On the other hand, the situation surrounding Japanese drug discovery ventures is extremely difficult. Starting with non-clinical trials, manufacturing investigational drugs, clinical trials, etc., each stage requires a cost of 100 million units and a period of many years, but during that time it is not possible to make a profit, so can we continue development? Please rely on external funding. If we don't find someone who sympathizes with the purpose and vision of the project and can invest in future possibilities, not only the efforts we have made so far, but also the hopes of patients will disappear.
It was KII who raised his hand this time in such a situation. In addition to our unique technology in the world that can produce HGF as a recombinant protein, we have led the innovation with the achievements of collaborating with Keio University professors and the research results of Keio University. I feel that it is the result of having you evaluate the possibility of going on. You can call it a benefactor of our project.

Opening up the future of drug discovery with the world's only technology

Actually, I was originally a microbial researcher, having been involved in research at an American bio-venture for about three and a half years, but through various experiences, I developed medicines that are useful for people suffering from illness. I returned to Japan with the desire to be involved in. I met this company when I wanted to be involved in a project to develop a breakthrough drug in Japan and contribute to the world, and joined the company in 2004. After serving as General Manager of Research and Development Department and Director of Business Development Department, he was appointed President in December 2016, succeeding the current Chairman, Kunio Iwatani. It's been more than 10 years since I joined the company, and my motivation is to devote myself to the benefit of the world.

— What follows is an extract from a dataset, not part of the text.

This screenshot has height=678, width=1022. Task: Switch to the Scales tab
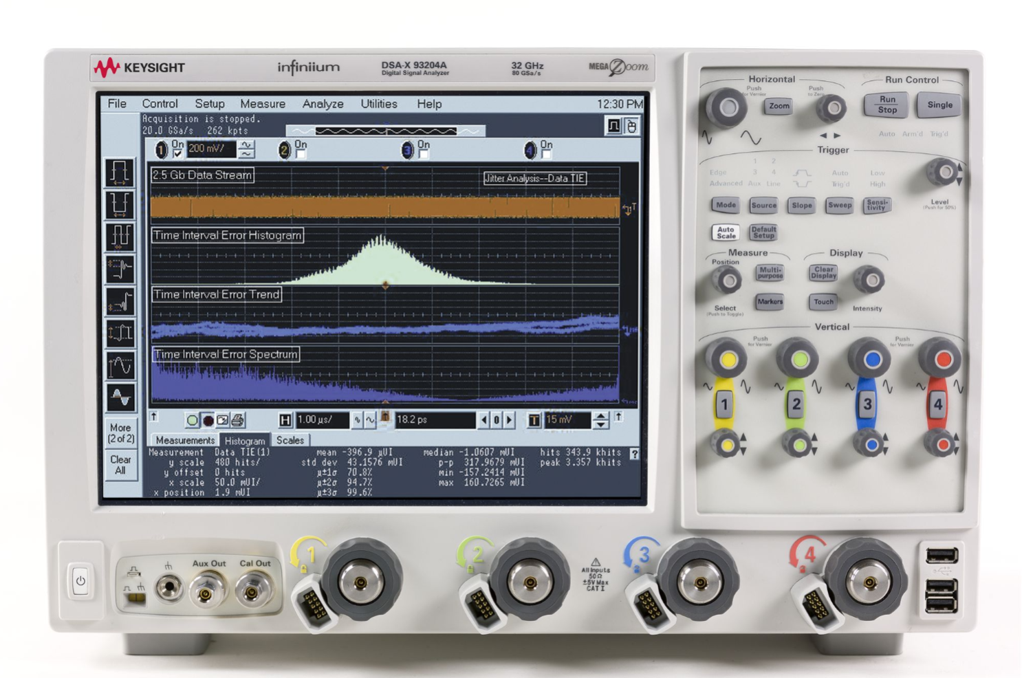(290, 440)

As for the current outlook, there is no doubt that we are the world leader in drug development of HGF recombinant proteins. HGF is produced as a recombinant protein by genetic recombination technology, but in order to administer it to humans, it is necessary to meet very strict standards. The most difficult part is how to establish a process that can mass-produce "genetically modified human HGF" with this "pharmaceutical grade", but it is the only one in the world that can be established and stably manufactured. That is our technology.
In addition, Cyberdyne Inc., which is attracting worldwide attention for its cyborg-type robot suit "HAL®" worn by humans, is also paying attention to the potential of HGF and is participating in our company as a capital. A professor at Keio Gijuku, who is involved in regenerative medicine, introduced us to Professor Yoshiyuki Sankai of the University of Tsukuba, who is the president of Cyberdyne. Both parties share the vision of increasing the number of nerve cells and at the same time improving physical function through the regeneration of nerve function by medical HAL®, which is the medical treatment that should be in the future.
In the future, while expanding the scope of HGF to various diseases, we are thinking of expanding the seeds of new biopharmacy by intervening between research institutes such as universities and pharmaceutical companies. We would like to contribute to patients and their families around the world by realizing HGF-based pharmaceuticals and growing into a pharmaceutical company that specializes in "unmet medical needs" for which there is no cure yet. .. That is our goal and our wish.